Max: Do you lay down the basic tracks alone?

Dave: If I do it by myself, then I just start off with the drums. You sing in your head, and if you were to hear some of the tapes, you could [isolate] the overhead microphone tracks and you could hear me humming or screaming along. For this album, we did most of the stuff to a click track, so on this album I just played the click and sang along in my head---I almost think that's the best way to do it. If you're doing it to a click, and I enjoy playing drums to a click, it's just you and the click and the songs in your heads. You know where you are in the songs and it's awesome. From there you just put stuff down to that.

Max: Do you find a guitar sound and then start cutting song to song, or do you focus on one song at a time?

Dave: We were trying to focus on a different guitar sound for each song, buut it turned out that every individual guitar track ended up getting manipulated one way or another with different mikes, different mic plcaements, different settings, etc. We had so many fucking guitars in that studio, but use the Marshall and the [Les Paul] gold top a lot anyway.
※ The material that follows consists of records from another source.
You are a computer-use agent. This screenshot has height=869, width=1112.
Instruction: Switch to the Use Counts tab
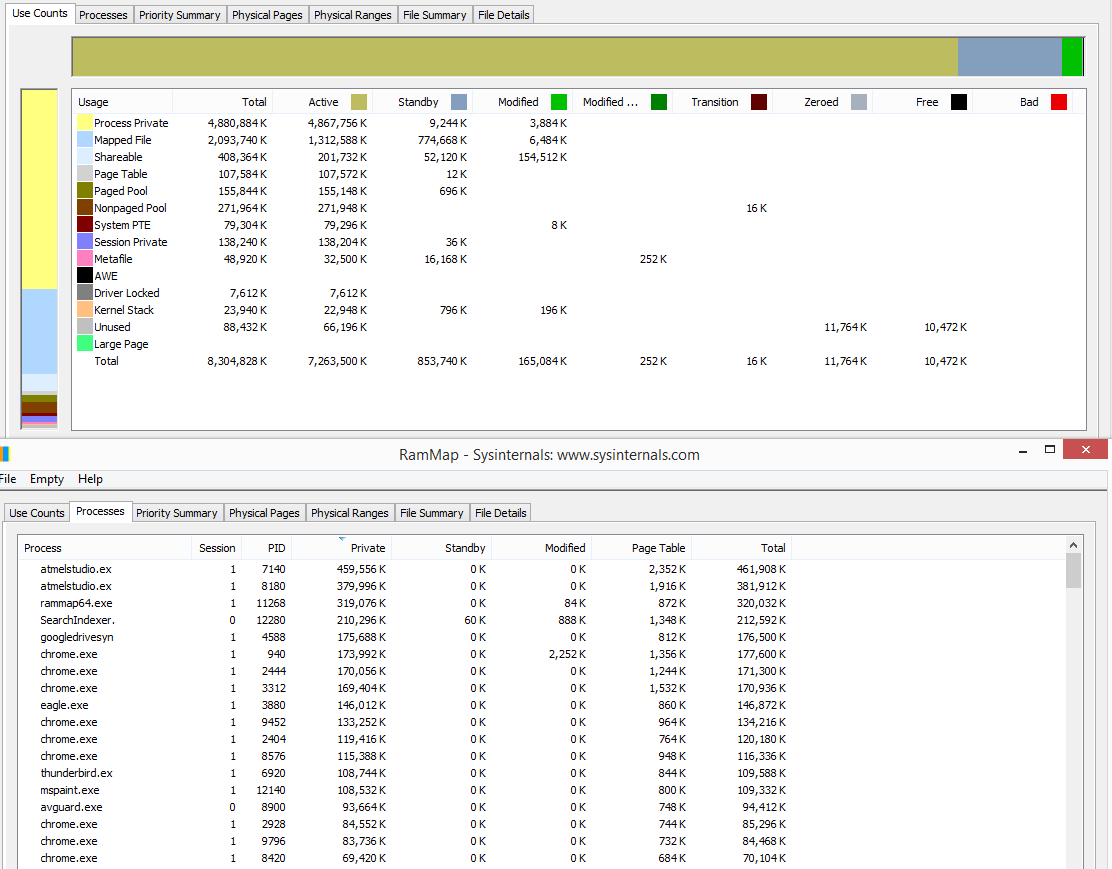point(36,512)

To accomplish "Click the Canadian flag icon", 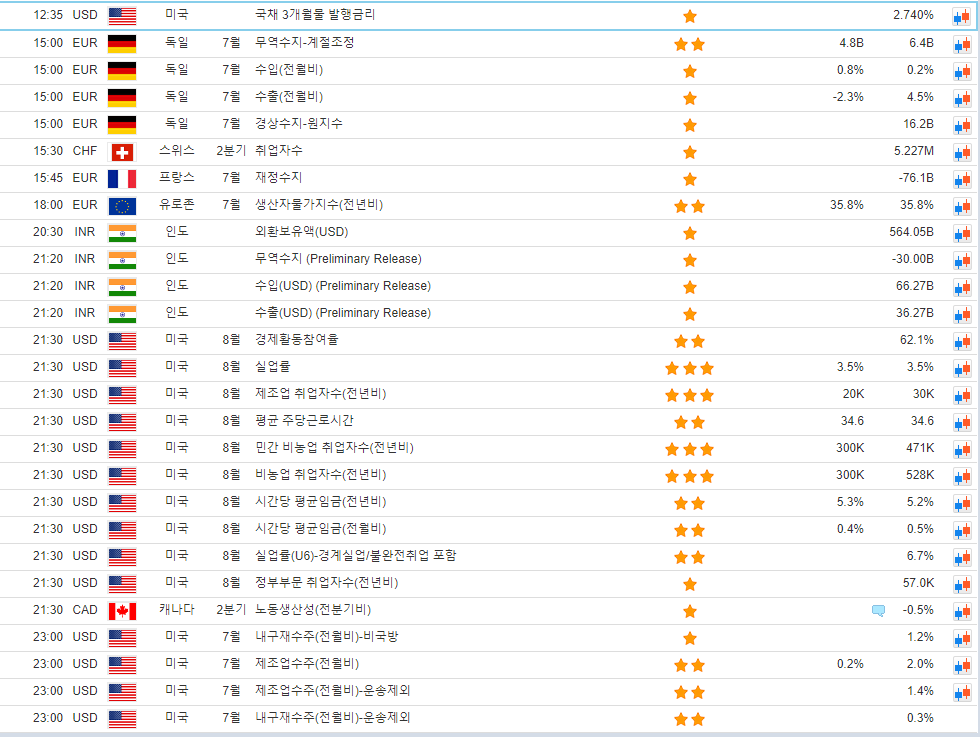I will tap(122, 610).
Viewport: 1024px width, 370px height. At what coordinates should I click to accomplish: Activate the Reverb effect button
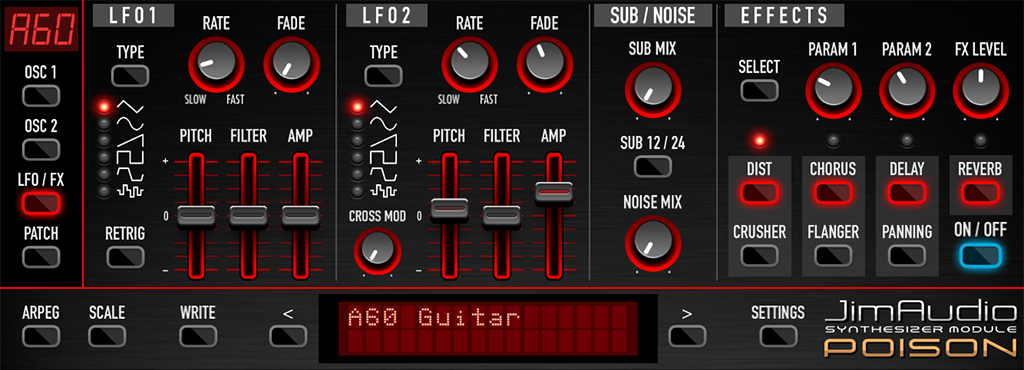(980, 193)
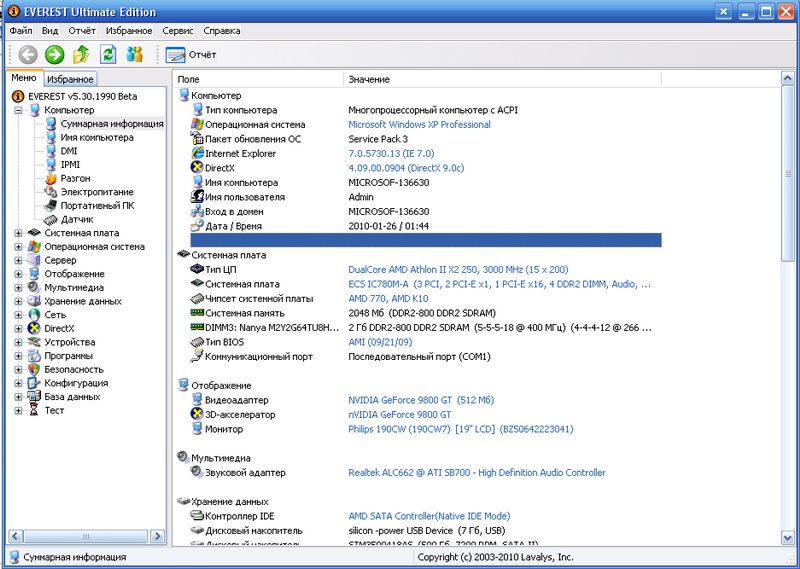Select the Датчик sensor icon in tree
The image size is (800, 569).
(51, 219)
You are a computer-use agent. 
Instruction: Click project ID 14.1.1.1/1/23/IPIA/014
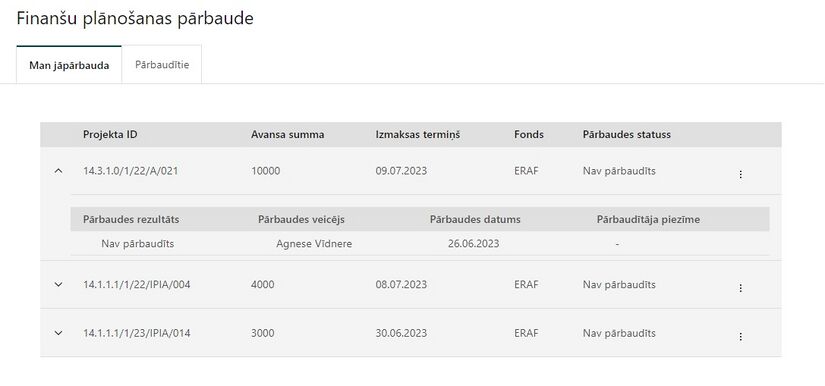137,333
Max: Speaking of studio sound, what did you learn from your session with Puffy Combs?

Dave: I'm not sure I learned anything at all, other than that it's two entirely different scenarios. AT one point I sat in front of this drum sequencing sample thing and kyboard andd I was joking with the engineer. I said, "So this is all you really need to make a record anymore, isn't it?" He says, "Yeah." I had to ask him if he was serious. Then he started listing off all the albums and these singles you've seen on MTV that were made wit just this one keyboard and this one Tascam drum-sequencing, sampler kind of thing.
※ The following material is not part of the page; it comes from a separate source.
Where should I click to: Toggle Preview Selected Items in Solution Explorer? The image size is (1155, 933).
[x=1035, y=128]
Max: So why did he need you?

Dave: Because they wanted rock man, real rock. I put drums down, I put guitars down, distorted basses, wah pedals, whammy pedals and delay pedals and all this other shit.

Max: The real thing.

Dave: The real thing indeed. It was fun.

Max: But a one-time deal?

Dave: Yeah, I didn't join Puffy's band.

Max: I understand you got to play with Krist NOvoselic again recently at the Bumpershott festival in Seattle.

Dave: It was kind of a surprise.

Max: Was it weird?

Dave: No, it was great---exactly how it should have been. I think everybody expected us to be together back on stage one day with Bob Dylan or fucking Neil Young or something like that. And instead, me and Pat go out playing "Purple Rain," joking around. We were getting the audience to sway back and forth and sing. Then I throw down the guitar and get up to the drum, and then Krist runs out to grab the bass. We played "Purple Rain" for like five minutes. It was just hilarous.
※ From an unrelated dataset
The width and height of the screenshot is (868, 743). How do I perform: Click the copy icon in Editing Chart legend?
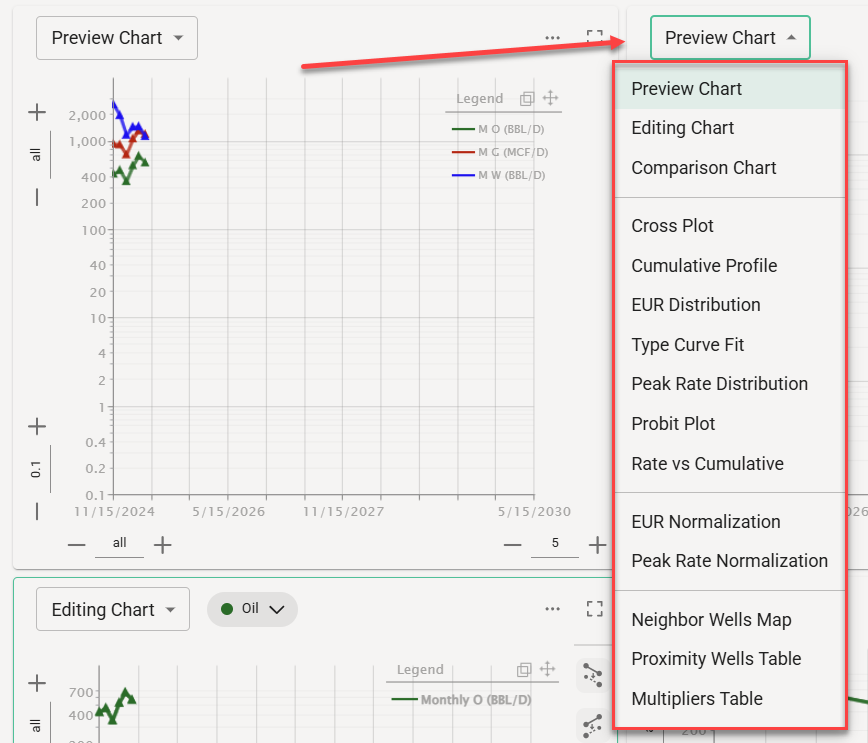click(525, 670)
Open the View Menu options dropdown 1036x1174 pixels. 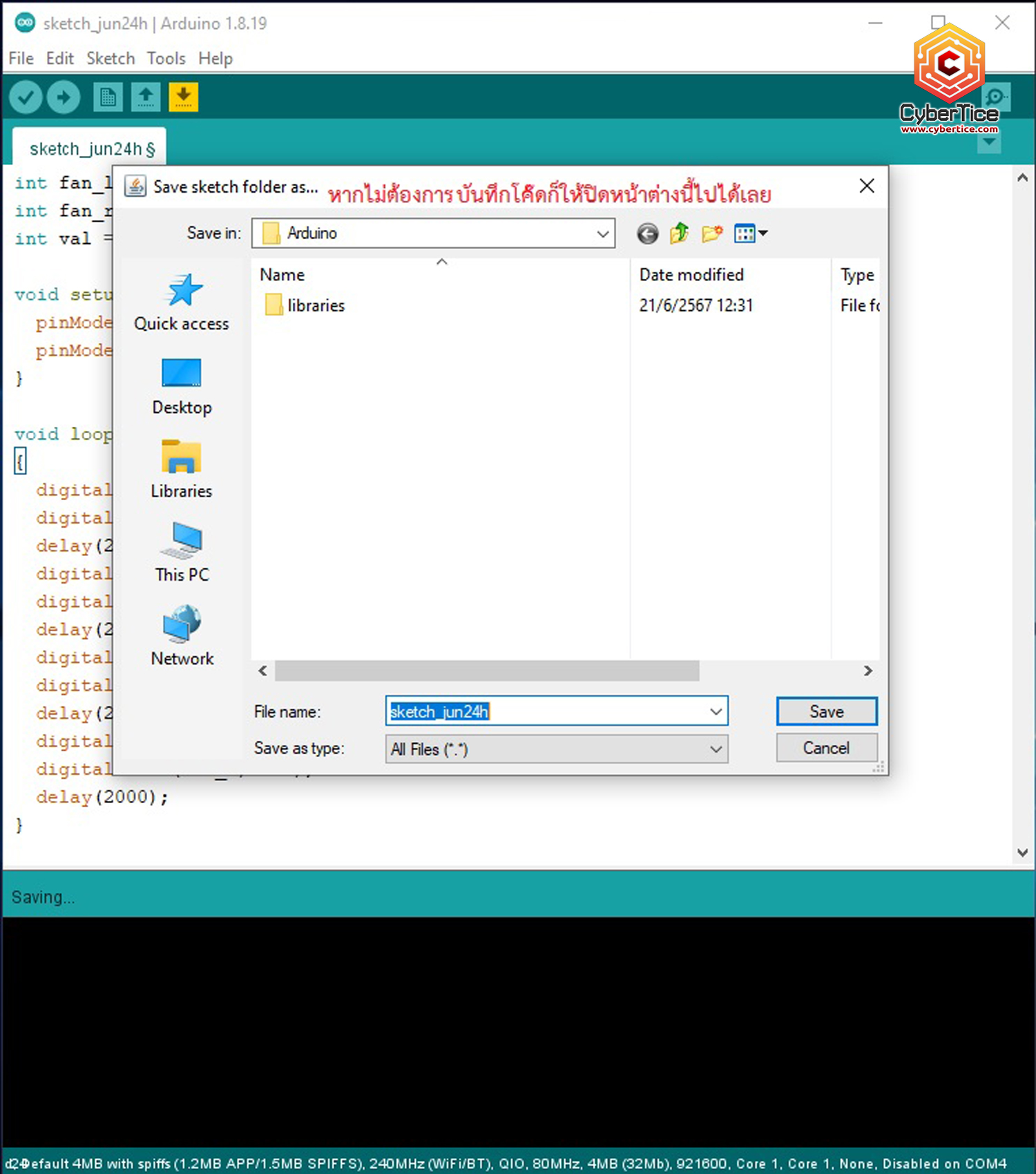pyautogui.click(x=751, y=234)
Max: How often do you find yourself considering people's post-Nirvana expectations.

Dave: I really could give a shit. Not really often at all. I don't feel like I have to be in the biggest band in the world, because I feel like I was for a minute. I don't do this for that; I do it for all of us. We're this happy little tour circus family, and it's fun. There's a lot more expectations and pressure that comes from within the band. Like with this record, we did actually feel like we had something to prove, but it was to ourselves---that's the biggest motivation. It's just that we hadn't been in the sutdio yet, maybe just once or twice for a day at a time, and we'd been looking toward to making this album for a year and a half. So we really wanted to make it great.

Max: And now that starts again with a new band.

Dave: Right. Now it's the same thing; we'll be touring for probably the next year, and we'll be writing songs. We've already worked on one or two new songs, and by the time we get the end of touring again we'll be ready to go in the studio and get excited all over again. NOw we've got Taylor, one of the most amazing drummers, I've ever seen, and Franz. Franz is a great songwriter and Taylor plays piano and writes as well. So the next albums' going to be this fucking freakout. Who knows what's going to happen? Maybe I'll be playing drums, Taylor will be singing, and Franz will be piano and accordion. It's going to be nuts.